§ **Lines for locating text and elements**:
■ ■ ■ ■
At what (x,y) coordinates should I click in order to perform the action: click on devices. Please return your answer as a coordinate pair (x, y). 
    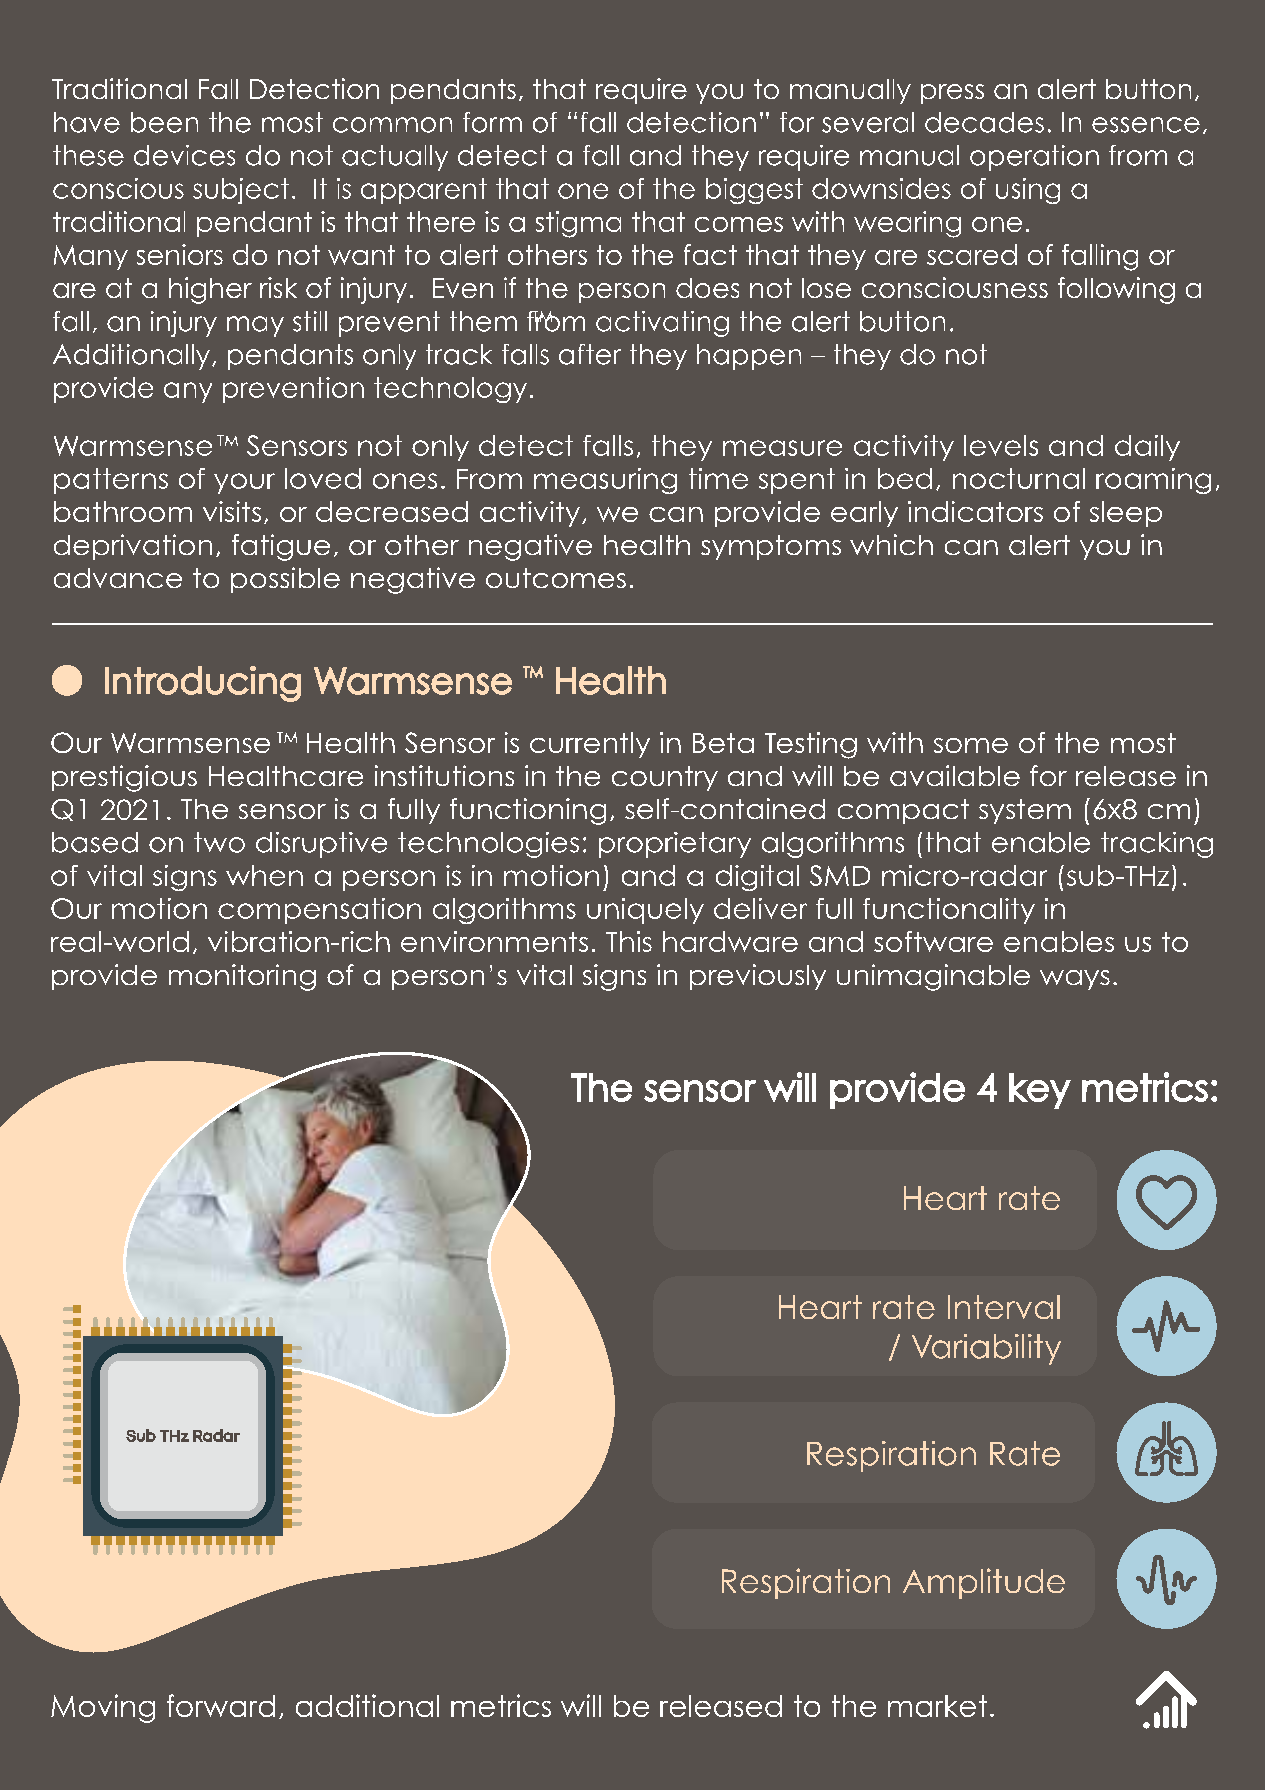
    Looking at the image, I should click on (184, 155).
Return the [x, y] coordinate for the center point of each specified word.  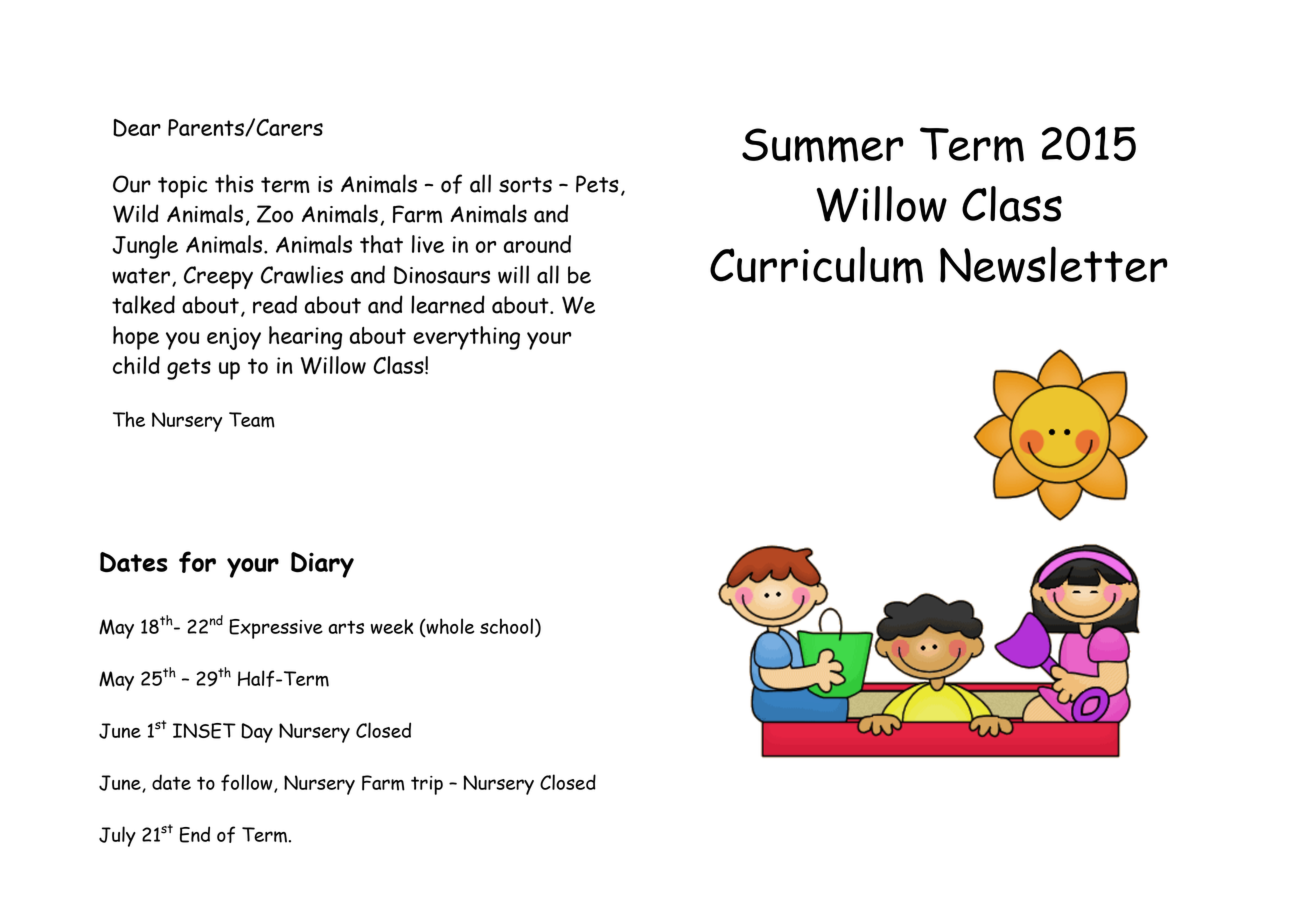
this [234, 183]
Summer [822, 145]
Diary [322, 565]
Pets [597, 184]
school [506, 626]
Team [252, 420]
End [195, 834]
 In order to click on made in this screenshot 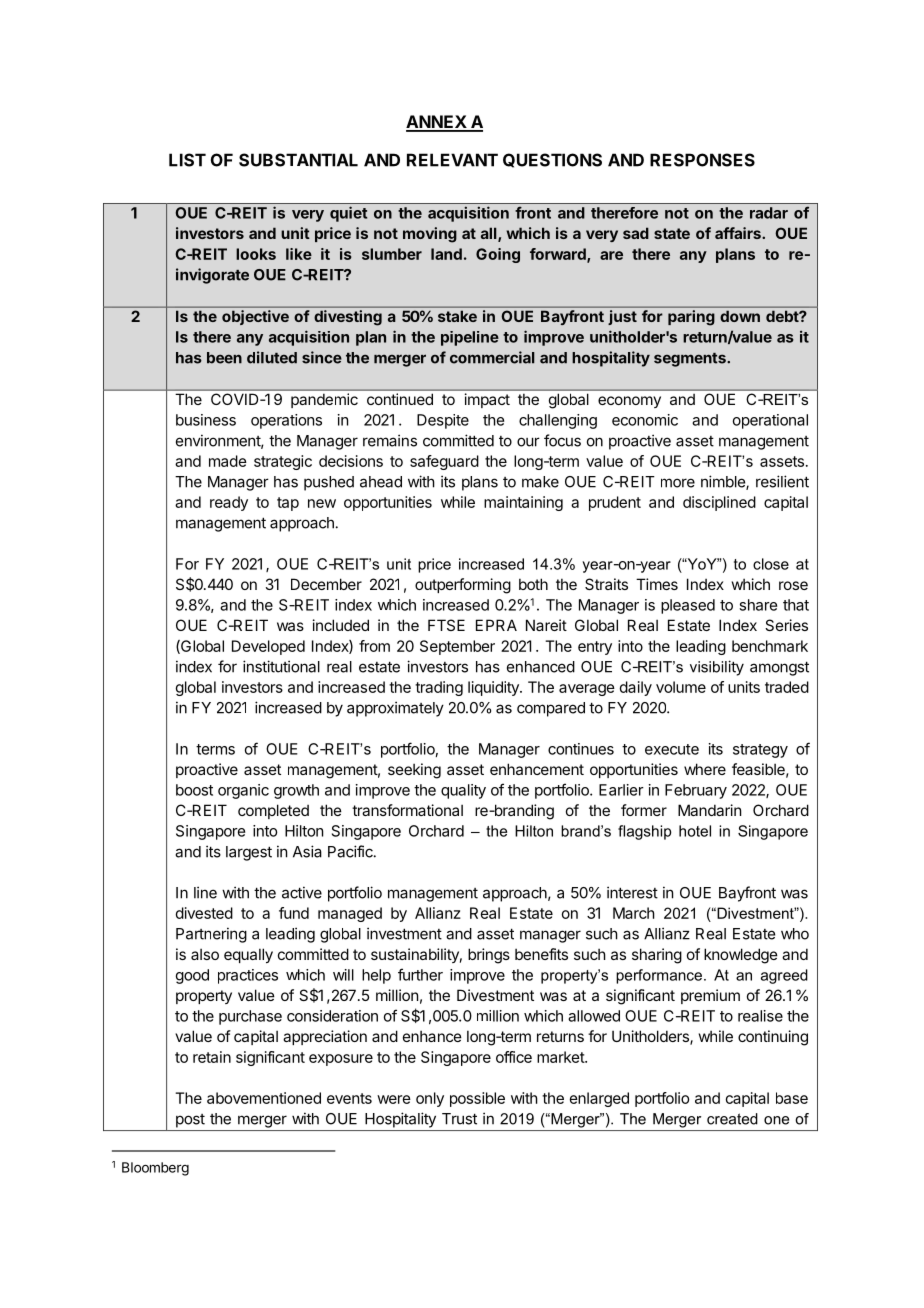, I will do `click(228, 461)`.
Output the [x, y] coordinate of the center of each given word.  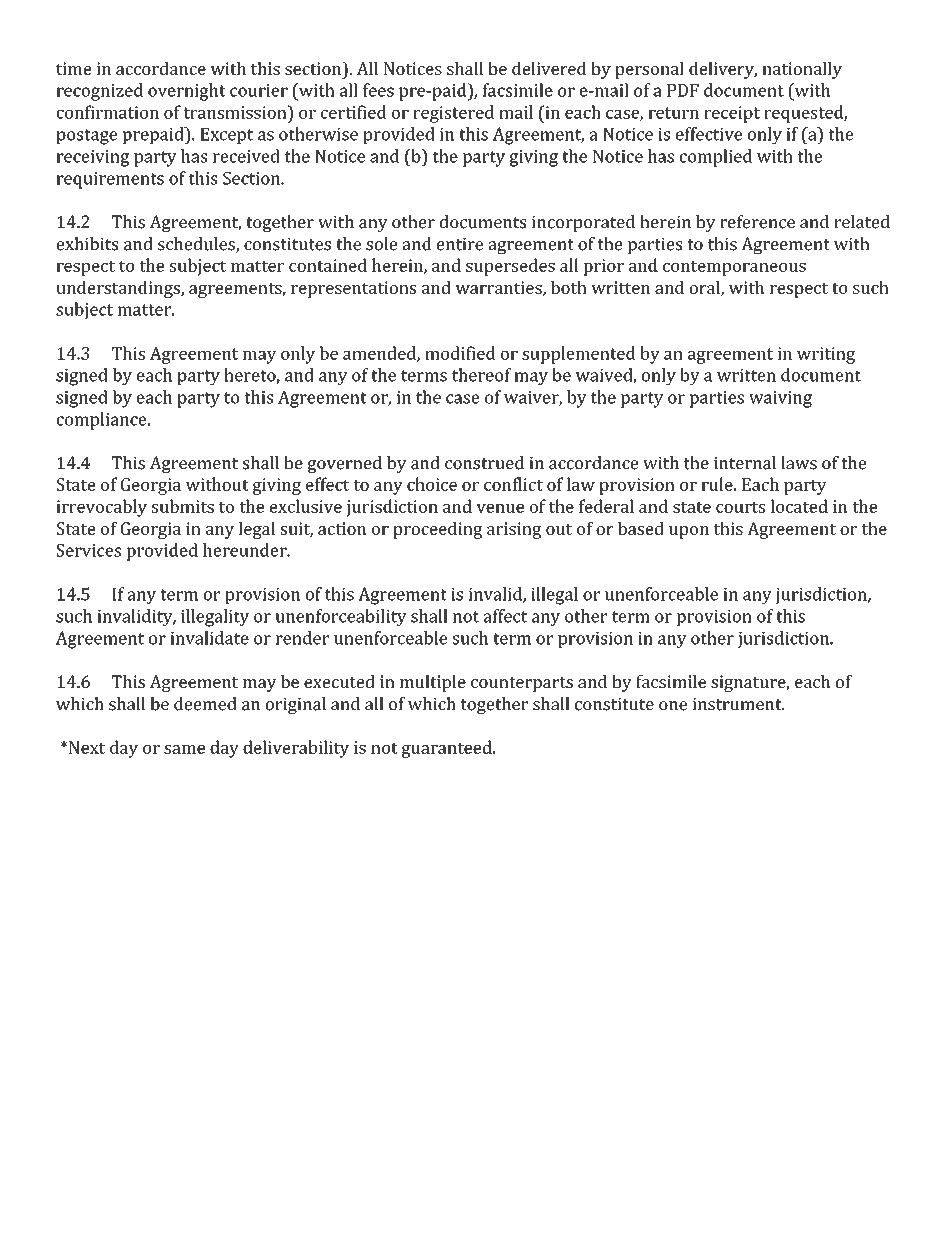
■ ■ ■ ■
§ **WORK REQUIRED**: Show each line above that contains the word "should".

§ **WRITTEN ANSWER**:
At what (x,y) coordinates should I click in order to perform the action: click on devices. Please return your answer as a coordinate pair (x, y). 
    Looking at the image, I should click on (184, 155).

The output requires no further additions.